Actually, the mistake was worse than that. It is the same mistake the news media is making now when claiming there is no reconciliation going on when there is. Reconciliation is being done without laws to mandate. It is being done but in a manner that the far left will not or does not recognize. There is oil revenue sharing and de-facto de-baathification. The Iraqis knew it was needed and are doing it. The arrogance from the West is in the thinking no good can be done without a law to make it happen. So the fact it their premise is wrong because they don’t or can’t see all the forces at work. The Iraqis are coming together in many ways. Laws on books are irrelevant to the actions and changes taking place. If your analysis requires a law on the books to recognize the forces at work in Iraq your analysis is crap.

Similarly with StratFor’s analysis, they failed to take into account Iraqi initiative and efforts. They looked to Patraeus’ efforts alone. Patraeus is an opportunist - as all good military and counter-insurgency people are. He would not announce a goal or an effort if it was tenuous - but he would exploit it. The problem many people have had in assessing which way Iraq would is the left too many variables out of the equations. Easy to see but driving variables. Initiative by the Iraqis to accelerate the path to success is the missing piece of many of the analyses I see out there. People naively assume nothing can be done by the Iraqis themselves. Bad assumption.

Isn’t that the way of it? Every Big Solution or Grand Idea that’s ever been contrived in History is premised on a patronizing arrogance: we will save you, or we will consume you, defeat you or exploit you. And the Joes and Janes of the world, given a chance, thumb their noses, and worse, and declare: “not if I have anything to say about it.”

Left to their own devices, people all over the world, throughout history, confound all the experts, the historians and diplomats and reporters and politicos. Give the people, the “little” ones, those in the great silent majority of any community or culture, just enough room to decide for themselves, and they may just surprise the heck out of all of us.

Strata concludes:

One thing the media and many people have stated (including myself) is Iraq would have to be won by the Iraqis themselves. Well folks, the Iraqis have stood up with us and won it. They deserve a big congratulations for what they did. And they have probably done more to protect themselves in this act than all the US military equipment in the world. As I said al-Qaeda dare not send this Arab Muslim country of Iraq back into bloodshed. They cannot. Because if they did, this time it would literally be a noose around their necks.
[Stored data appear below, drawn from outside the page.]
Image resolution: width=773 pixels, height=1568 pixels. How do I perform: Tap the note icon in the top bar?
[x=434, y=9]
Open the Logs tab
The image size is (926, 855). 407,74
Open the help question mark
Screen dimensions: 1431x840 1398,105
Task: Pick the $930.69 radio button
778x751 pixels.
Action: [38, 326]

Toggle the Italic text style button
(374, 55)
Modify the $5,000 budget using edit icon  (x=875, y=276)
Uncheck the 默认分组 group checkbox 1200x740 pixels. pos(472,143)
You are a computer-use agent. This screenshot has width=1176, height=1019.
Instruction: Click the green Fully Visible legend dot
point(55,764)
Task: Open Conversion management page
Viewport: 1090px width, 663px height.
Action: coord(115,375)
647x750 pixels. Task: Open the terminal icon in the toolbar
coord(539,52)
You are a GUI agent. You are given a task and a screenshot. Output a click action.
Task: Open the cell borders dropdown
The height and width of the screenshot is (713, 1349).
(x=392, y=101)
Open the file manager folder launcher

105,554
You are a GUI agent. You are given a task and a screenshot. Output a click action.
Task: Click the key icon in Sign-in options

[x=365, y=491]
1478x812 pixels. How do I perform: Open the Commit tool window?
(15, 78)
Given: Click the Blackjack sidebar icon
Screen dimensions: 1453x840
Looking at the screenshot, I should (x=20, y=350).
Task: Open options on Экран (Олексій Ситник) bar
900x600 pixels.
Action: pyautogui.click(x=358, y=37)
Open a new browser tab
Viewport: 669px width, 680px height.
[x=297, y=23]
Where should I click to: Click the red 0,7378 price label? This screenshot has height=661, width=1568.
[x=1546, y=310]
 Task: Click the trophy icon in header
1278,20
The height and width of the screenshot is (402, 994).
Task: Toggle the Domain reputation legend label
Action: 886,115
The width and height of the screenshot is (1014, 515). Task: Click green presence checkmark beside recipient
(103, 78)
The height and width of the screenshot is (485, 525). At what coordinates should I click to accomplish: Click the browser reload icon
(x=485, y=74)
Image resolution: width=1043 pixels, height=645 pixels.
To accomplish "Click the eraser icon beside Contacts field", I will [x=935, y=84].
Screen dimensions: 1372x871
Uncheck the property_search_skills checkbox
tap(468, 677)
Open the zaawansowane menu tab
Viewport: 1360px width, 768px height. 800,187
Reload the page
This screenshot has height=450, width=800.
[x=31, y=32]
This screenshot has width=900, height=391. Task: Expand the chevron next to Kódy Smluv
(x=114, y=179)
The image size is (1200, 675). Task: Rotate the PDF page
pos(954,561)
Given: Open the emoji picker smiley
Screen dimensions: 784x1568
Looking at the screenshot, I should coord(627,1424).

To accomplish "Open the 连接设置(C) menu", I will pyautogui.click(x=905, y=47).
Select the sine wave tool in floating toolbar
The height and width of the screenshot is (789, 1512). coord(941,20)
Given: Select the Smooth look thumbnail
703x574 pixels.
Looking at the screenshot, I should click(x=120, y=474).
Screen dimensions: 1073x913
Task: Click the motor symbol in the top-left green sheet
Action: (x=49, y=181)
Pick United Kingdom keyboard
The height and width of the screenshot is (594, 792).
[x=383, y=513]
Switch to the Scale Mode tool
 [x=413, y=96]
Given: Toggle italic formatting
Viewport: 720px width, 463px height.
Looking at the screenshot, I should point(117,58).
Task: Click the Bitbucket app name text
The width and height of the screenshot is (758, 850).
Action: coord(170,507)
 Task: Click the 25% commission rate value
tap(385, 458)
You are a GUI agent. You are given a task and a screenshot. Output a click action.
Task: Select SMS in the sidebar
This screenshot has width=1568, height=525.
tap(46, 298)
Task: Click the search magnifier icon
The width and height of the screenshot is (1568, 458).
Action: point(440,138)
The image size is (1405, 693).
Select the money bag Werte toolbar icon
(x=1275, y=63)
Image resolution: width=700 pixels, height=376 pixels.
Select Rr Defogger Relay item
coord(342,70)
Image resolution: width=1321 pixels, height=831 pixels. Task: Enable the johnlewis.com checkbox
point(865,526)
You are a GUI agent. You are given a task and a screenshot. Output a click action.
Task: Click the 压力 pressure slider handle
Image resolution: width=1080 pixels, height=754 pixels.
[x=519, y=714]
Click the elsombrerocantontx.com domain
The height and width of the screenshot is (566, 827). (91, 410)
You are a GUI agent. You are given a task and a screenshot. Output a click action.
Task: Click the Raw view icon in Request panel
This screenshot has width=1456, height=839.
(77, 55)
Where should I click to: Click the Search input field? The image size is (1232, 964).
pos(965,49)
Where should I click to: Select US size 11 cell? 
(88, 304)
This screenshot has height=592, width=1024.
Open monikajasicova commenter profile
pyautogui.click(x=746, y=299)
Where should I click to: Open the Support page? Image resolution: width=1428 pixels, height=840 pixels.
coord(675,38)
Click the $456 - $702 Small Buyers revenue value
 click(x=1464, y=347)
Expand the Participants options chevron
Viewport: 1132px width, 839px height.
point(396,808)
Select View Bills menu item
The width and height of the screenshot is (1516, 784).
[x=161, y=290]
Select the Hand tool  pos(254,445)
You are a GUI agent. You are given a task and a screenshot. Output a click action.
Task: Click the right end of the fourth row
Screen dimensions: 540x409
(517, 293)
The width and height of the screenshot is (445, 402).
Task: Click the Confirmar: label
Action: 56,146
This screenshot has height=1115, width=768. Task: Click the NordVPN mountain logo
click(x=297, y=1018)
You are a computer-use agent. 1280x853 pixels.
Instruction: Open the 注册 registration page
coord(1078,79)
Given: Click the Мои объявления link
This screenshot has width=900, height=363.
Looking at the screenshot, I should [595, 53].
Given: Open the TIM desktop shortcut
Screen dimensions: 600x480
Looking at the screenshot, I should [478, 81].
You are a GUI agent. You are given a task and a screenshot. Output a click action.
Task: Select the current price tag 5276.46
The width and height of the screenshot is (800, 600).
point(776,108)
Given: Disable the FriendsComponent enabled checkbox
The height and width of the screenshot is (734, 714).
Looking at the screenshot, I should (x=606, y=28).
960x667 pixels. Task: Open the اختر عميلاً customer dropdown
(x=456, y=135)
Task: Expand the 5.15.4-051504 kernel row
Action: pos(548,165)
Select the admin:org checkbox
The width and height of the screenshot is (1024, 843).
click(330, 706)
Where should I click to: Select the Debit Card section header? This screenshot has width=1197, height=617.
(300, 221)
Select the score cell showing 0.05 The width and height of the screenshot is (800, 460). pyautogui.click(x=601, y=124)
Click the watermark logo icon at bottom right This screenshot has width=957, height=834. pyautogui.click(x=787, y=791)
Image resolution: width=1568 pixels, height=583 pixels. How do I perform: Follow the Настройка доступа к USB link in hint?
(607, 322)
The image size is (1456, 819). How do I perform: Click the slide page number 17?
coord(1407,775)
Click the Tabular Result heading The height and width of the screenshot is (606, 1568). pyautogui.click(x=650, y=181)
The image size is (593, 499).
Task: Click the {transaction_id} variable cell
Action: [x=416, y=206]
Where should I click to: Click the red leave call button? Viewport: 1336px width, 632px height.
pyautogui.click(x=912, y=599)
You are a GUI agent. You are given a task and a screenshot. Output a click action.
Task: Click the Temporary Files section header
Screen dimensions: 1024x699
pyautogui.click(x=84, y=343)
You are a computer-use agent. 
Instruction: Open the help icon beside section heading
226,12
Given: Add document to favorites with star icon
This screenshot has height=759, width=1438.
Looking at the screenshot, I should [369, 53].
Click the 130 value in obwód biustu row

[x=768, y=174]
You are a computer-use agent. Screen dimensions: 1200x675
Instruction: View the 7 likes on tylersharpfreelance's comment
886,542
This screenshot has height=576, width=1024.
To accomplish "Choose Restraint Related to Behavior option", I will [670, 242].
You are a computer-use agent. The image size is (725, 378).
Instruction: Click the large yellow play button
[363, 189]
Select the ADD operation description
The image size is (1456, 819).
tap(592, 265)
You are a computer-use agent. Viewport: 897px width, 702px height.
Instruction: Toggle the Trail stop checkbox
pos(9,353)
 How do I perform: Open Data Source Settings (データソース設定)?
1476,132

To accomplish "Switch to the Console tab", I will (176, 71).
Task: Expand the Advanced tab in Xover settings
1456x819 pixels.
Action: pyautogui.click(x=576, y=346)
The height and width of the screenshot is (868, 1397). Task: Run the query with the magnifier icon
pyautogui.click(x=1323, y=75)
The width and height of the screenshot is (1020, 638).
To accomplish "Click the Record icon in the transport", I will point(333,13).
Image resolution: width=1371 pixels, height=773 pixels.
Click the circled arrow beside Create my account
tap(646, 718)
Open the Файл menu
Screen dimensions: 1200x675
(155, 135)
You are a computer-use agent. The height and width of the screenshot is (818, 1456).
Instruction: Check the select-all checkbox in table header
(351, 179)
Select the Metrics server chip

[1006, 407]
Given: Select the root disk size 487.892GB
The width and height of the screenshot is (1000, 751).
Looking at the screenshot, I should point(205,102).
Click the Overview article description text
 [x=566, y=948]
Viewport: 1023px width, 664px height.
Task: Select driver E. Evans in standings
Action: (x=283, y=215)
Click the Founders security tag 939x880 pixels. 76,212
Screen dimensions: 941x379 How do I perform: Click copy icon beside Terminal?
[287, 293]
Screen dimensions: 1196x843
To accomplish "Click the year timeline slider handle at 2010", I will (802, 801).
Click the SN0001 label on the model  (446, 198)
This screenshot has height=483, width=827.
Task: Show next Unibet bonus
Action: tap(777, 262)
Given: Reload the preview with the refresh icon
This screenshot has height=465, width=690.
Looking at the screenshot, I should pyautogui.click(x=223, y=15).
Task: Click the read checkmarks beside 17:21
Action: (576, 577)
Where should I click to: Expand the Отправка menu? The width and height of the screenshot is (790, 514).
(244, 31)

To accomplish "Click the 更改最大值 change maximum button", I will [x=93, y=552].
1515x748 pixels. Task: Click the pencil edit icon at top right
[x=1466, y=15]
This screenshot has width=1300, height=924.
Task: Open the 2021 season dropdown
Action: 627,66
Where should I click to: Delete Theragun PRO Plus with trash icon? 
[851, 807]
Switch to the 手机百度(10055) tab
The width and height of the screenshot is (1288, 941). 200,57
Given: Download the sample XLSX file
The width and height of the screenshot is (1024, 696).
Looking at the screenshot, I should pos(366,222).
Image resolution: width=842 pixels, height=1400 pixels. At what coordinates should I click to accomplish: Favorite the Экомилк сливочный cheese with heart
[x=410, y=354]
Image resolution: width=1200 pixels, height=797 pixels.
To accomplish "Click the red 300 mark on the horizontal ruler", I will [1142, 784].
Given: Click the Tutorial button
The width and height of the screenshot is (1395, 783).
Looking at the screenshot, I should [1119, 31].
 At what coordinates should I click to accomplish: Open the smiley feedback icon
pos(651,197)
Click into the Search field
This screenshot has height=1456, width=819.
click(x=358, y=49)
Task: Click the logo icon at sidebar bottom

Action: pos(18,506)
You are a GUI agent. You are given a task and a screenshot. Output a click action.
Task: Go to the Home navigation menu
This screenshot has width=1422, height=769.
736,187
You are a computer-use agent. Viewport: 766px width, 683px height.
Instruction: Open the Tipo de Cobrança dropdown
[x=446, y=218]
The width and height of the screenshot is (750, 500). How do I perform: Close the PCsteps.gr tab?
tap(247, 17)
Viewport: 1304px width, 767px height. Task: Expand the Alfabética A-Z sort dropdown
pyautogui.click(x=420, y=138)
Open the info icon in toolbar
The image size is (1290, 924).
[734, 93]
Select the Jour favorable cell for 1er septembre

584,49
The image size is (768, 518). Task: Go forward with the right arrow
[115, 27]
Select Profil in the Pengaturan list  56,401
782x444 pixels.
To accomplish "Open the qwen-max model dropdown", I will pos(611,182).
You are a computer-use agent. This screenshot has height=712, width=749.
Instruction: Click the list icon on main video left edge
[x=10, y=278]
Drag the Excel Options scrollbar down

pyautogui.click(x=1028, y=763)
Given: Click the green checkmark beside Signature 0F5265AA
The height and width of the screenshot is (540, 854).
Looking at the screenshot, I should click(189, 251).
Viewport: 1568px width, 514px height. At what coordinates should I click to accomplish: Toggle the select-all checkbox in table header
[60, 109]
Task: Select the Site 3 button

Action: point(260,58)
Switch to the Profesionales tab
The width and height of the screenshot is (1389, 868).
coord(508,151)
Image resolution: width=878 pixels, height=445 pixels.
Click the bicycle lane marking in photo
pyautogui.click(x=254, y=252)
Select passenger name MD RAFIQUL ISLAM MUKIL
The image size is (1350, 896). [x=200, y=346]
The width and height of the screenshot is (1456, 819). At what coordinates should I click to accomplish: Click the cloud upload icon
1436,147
Contrary to what the US Congress, Democrat controlled, holds about Iraqis and the Iraqi people, how much they may feel compelled to Support our Troops but deride the courage and commitment of the Iraqi people, the Iraqi people have persevered.

How about “The Iraqi People” as Time Persons of the Year?

(Because the American Soldier has already received that distinction, and Lord knows they’ll never give it to the President, who wouldn’t quit on Iraq.)